There's this defect in human condition the love that people show us is never to be enough if it isn’t from the one’s we want 

As uncommon as it might sound for Non-Asian people, 4 to 5 years old Kotaro Sato moves alone in a six-flats building. Although he is strangely mature and self-sufficient for his age, his fellow neighbors, the talented and previously awarded, but now suffering a writer's block, mangaka Mr Karino, his next-door tenant Ms Mizuki ( i'll let you find out by yourselves what she does for a living) and the ground floor, low rank Yakuza- or again, maybe not!- Mr Tamaru, have no intension to let him be. But is the kindness of strangers enough to calm a toddler's trauma of parenting neglect down? 

For the time being, Netflix and production company Liden with director give us the opportunity to figure this out in a season of ten episodes. As I' m writing this text, a second season is yet to be announced, but I' m sure it won't take long to, since “” is a masterpiece of the sheinen/slice of life genre, not only because of its great looks (the best color pallet combination we have seen in a while), but also because of the way its creators masterfully tuned the right dosage of comedy and drama, allowing “Kotaro” to appear corny only scarcely. 

In case someone isn't aware of Kotaro's former appearances in pop culture, firstly, as a manga released in 2015 and then as a well-received 2021 series of ten episodes, there's pretty much a chance of falling to the trap to make a comparison between “Kotaro” and another popular 4-year-old manga character, the little green-haired girl named “Yotsuba”. This is the point when the father figure of the story Shin Karino can easily be analogized to Yotsuba's adoptive father – also a stay-at-home dad- Yousuke Koiwai, Ms Mizuki can also be another version of girl next door Asagi, while Tamaru might resemble a different kind of Jumbo, as a light-hearted addition to the main characters. Albeit, this is the point where all similarities stop. While in “YOTSUBATO&!” the protagonist is a care-free, weirdly unaware of how the basics of life work and most of all a child that feels totally safe with the people surrounding her, poor Kotaro Sato presents a series of worrying behavior regarding sleep and diet that motivate even the reluctant and slacker Karino to get to work, not only as an artist, but also as a reliable person.

**WORK TO COMPLETE**
Write out everything in the review from "For the time" down to "corny only scarcely.", swapping "comedy" for "humor". The lines after the review play no part in this exercise.

**DATA EXCERPT**
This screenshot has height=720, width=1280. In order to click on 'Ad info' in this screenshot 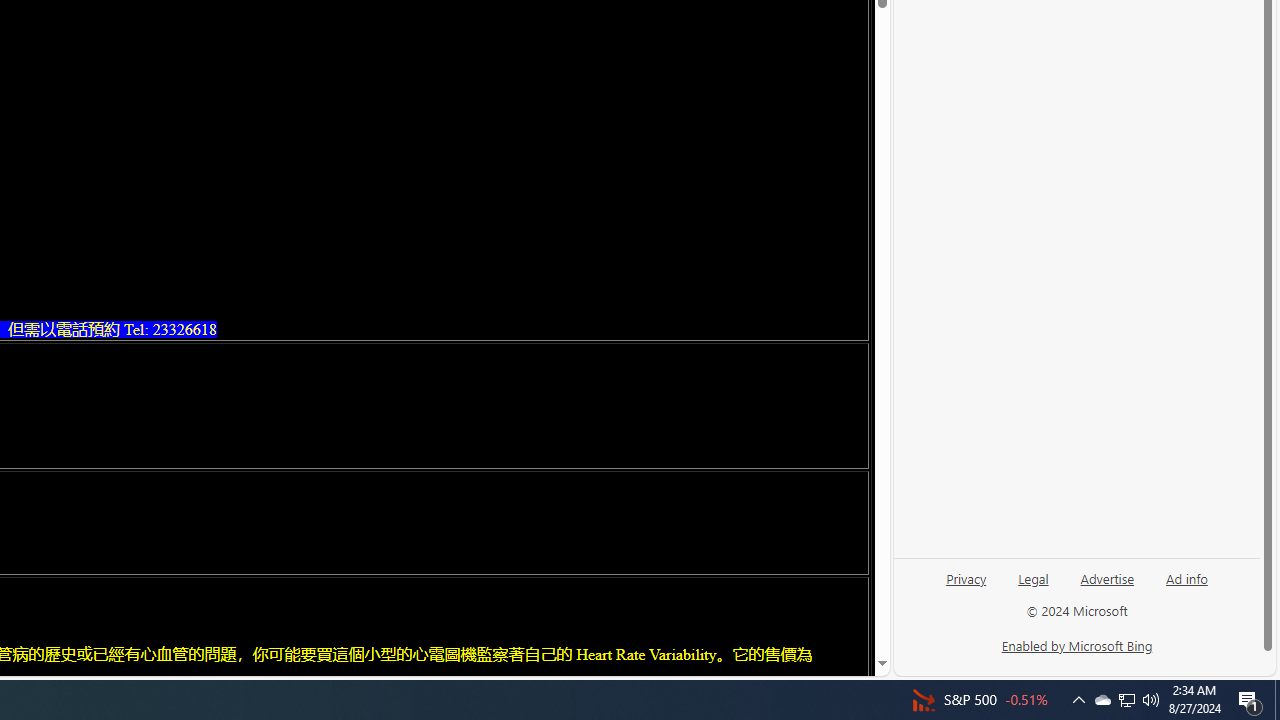, I will do `click(1187, 577)`.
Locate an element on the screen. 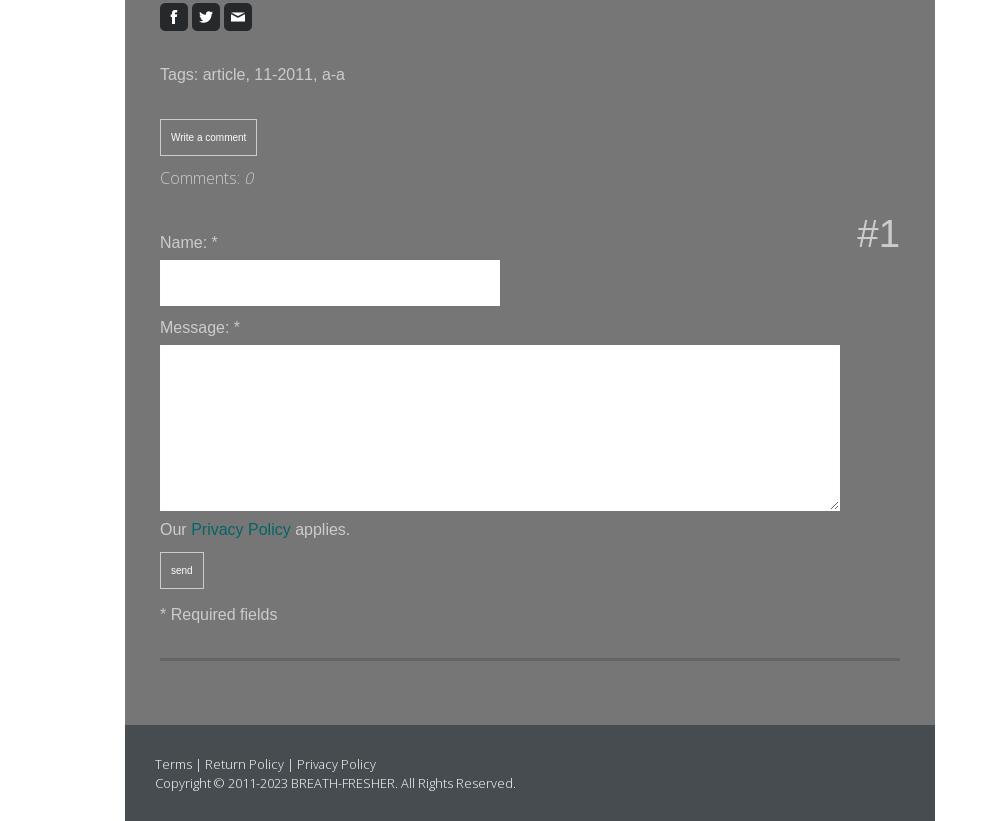 This screenshot has width=1000, height=821. 'Our' is located at coordinates (175, 529).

**OUTPUT**
For the time being, Netflix and production company Liden with director give us the opportunity to figure this out in a season of ten episodes. As I' m writing this text, a second season is yet to be announced, but I' m sure it won't take long to, since “” is a masterpiece of the sheinen/slice of life genre, not only because of its great looks (the best color pallet combination we have seen in a while), but also because of the way its creators masterfully tuned the right dosage of humor and drama, allowing “Kotaro” to appear corny only scarcely.